Personal information
- Full name: Peter Raskopoulos
- Date of birth: 22 February 1962 (age 64)
- Place of birth: Kastoria, Greece
- Position: Midfielder

Youth career
- Earlwood Wanderers

Senior career*
- Years: Team / Apps / (Gls)
- 1977–1979: Sydney Olympic / 37 / (0)
- 1980: Marconi Stallions / 29 / (1)
- 1981–1989: Sydney Olympic / 195 / (21)
- Total:  / 261 / (22)

International career
- 1980–1987: Australia / 15 / (0)

Managerial career
- 1993: Sydney Olympic
- 2000–2002: AC United

= Peter Raskopoulos =

Australian soccer player

Peter Raskopoulos (born 22 February 1962) is an Australian former association football player.

==Playing career==
===Club career===
Raskopoulos played his youth football for Earlwood Wanderers before being signed for Sydney Olympic for the first season of the National Soccer League in 1977.

===International career===
Raskopoulos made his debut in a B-International for Australia at the 1980 OFC Nations Cup. He captained Australia in his full international debut for Australia in August 1981 against Indonesia in Jakarta. This made Peter the youngest ever Socceroos captain at only 19Y189D, a record that still holds. He played his last match for the Socceroos in 1987 having played 14 matches, captaining the team twice.

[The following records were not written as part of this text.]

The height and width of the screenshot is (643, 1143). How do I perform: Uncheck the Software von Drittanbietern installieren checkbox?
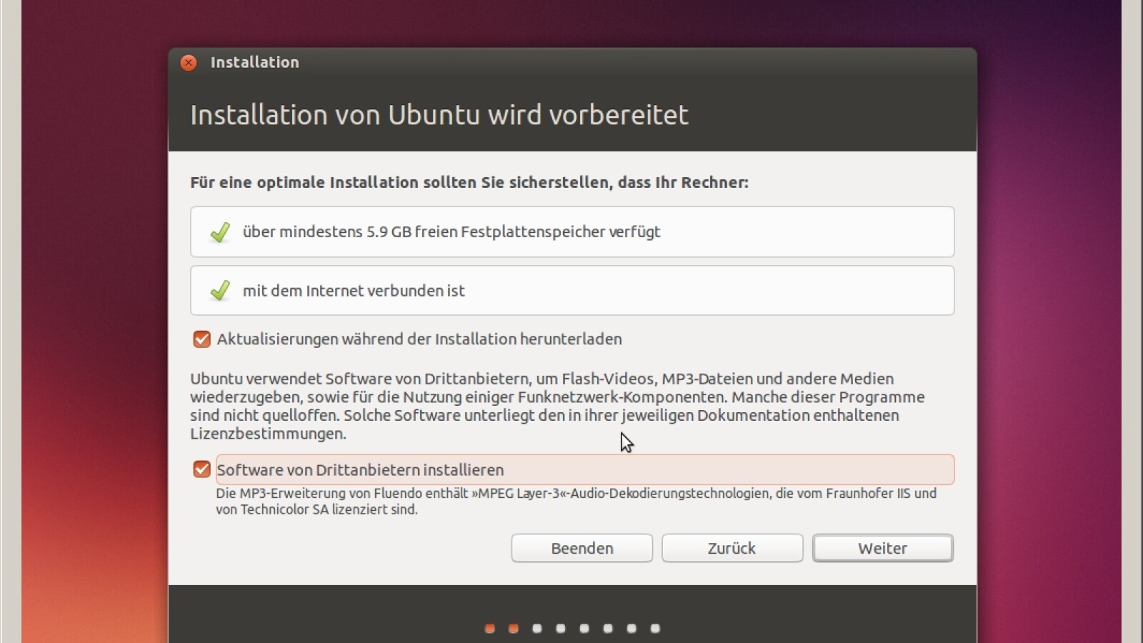pos(201,469)
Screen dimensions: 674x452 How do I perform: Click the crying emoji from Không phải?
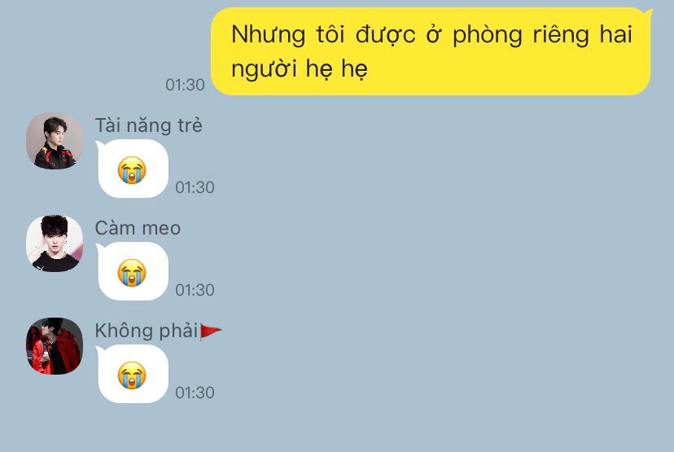pyautogui.click(x=132, y=375)
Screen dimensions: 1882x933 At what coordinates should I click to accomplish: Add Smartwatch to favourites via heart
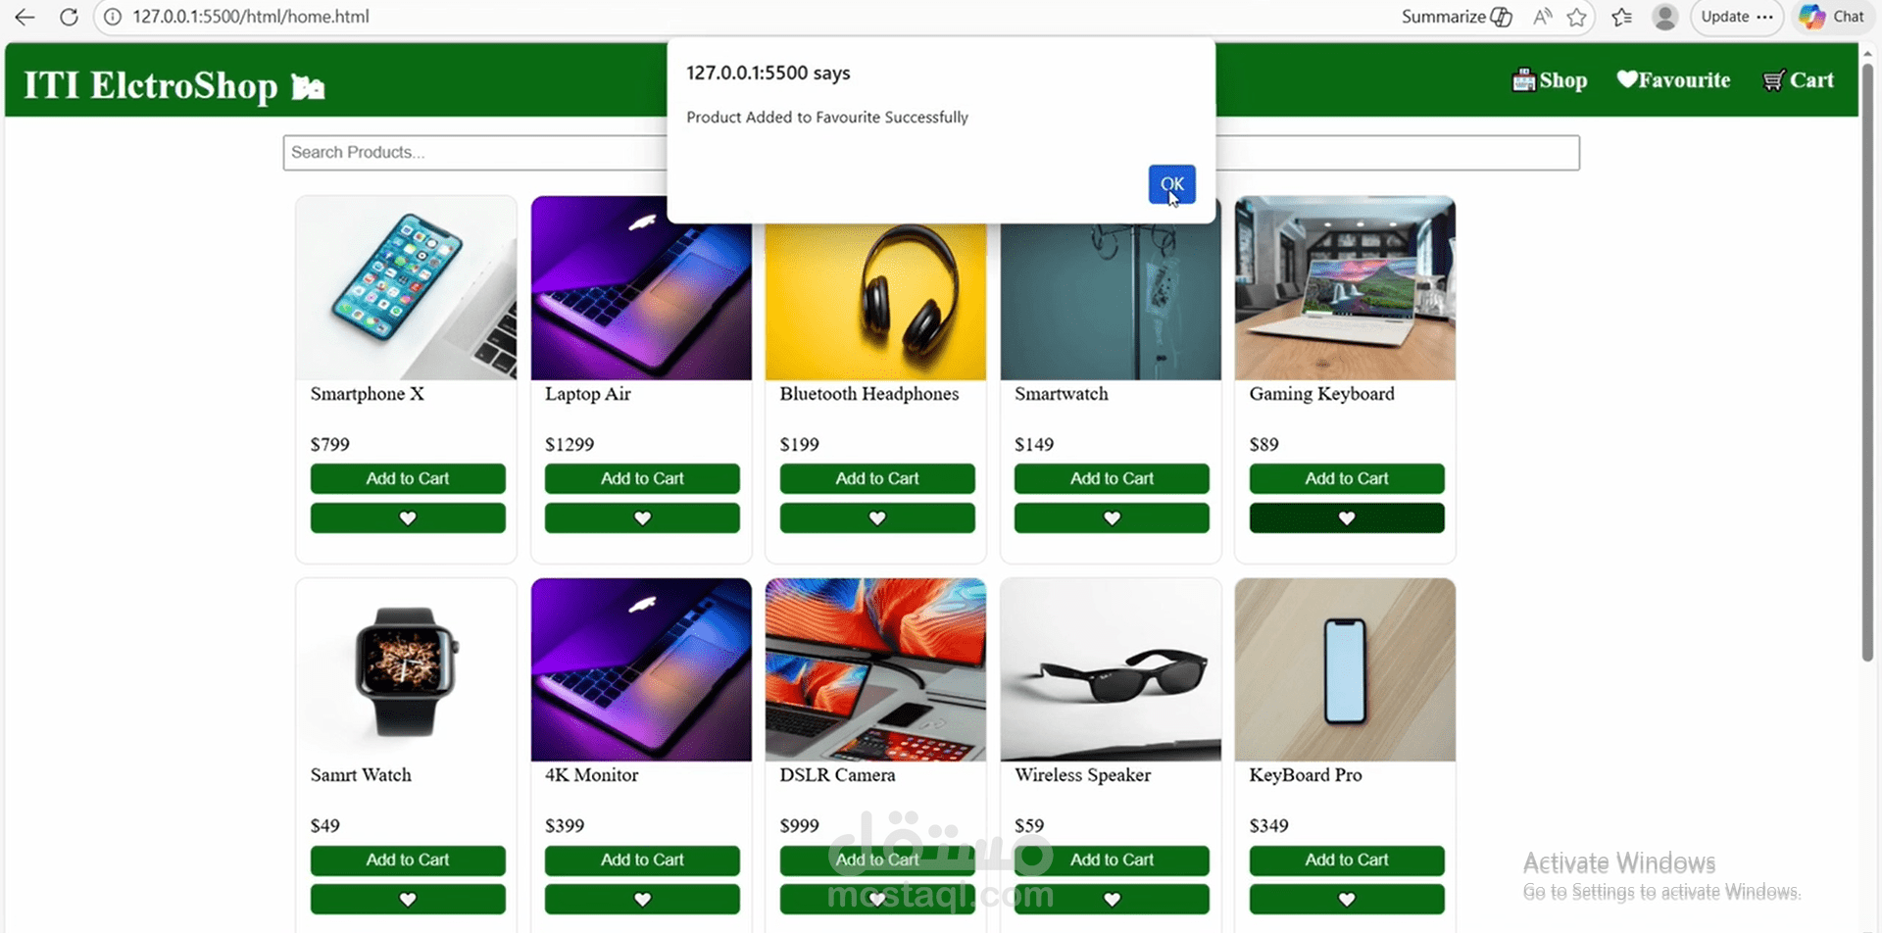tap(1112, 517)
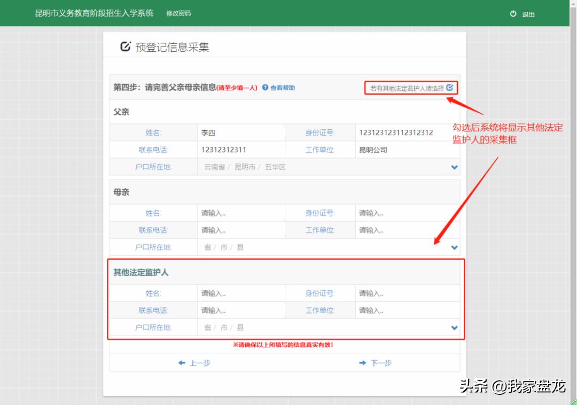Open the other guardian's 户口所在地 dropdown
Viewport: 577px width, 405px height.
point(455,328)
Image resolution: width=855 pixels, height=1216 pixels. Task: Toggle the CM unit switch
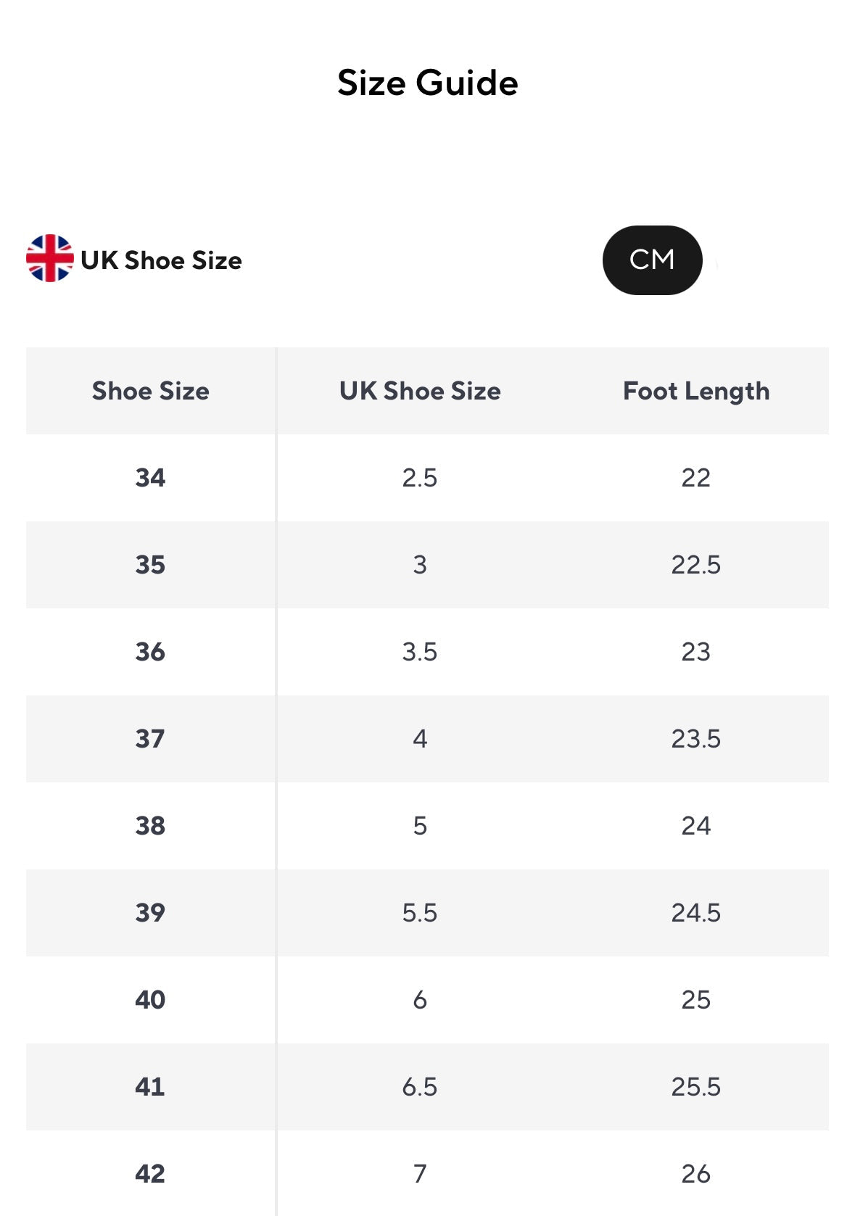652,260
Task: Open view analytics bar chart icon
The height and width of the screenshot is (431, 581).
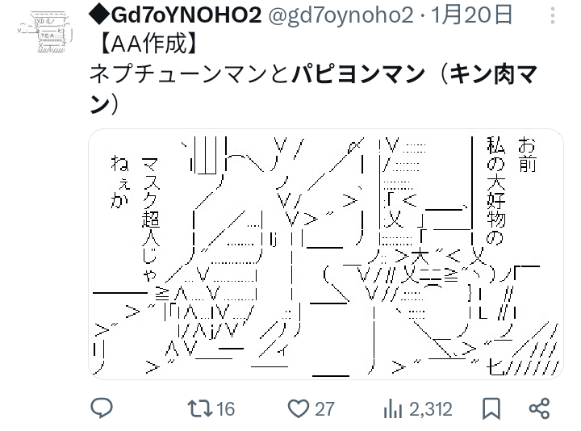Action: tap(393, 408)
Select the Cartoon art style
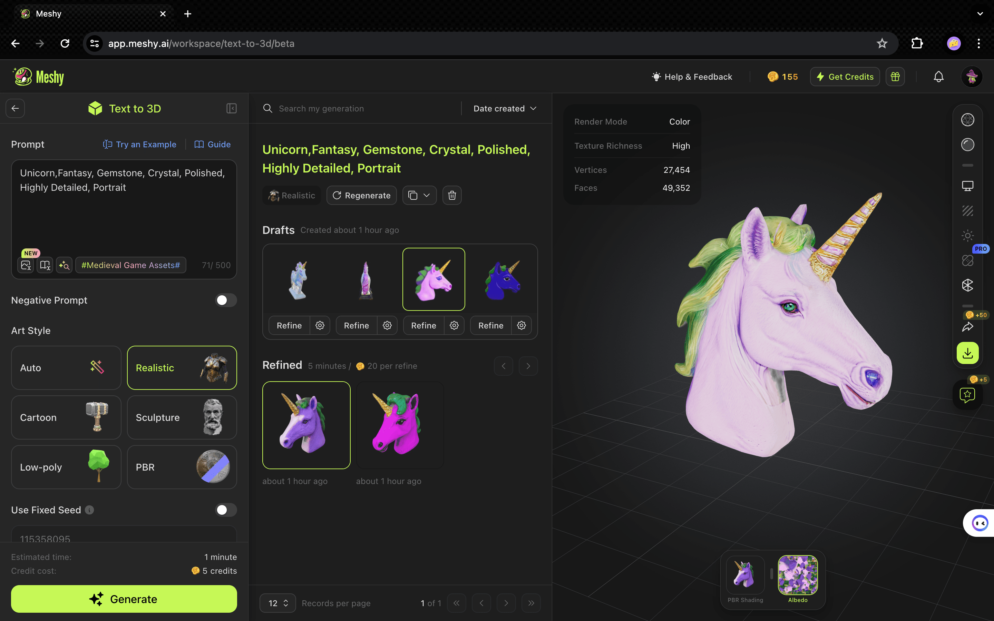994x621 pixels. [66, 417]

===Career after football===
Peter took up the role of C.E.O at Sydney Olympic, his beloved club in 2001. At the helm, they won the NSL championship in 2001–02 season and won the minor premiership the following season. Today Peter Raskopoulos is the owner of the Rasko Group; Rasko Linen Service, Goondee Aged Care, Rasko Exporters and Consultants and Exclusively O in Australia. He lives in Sydney with his wife and has four children, including comedians Jordan and Steen.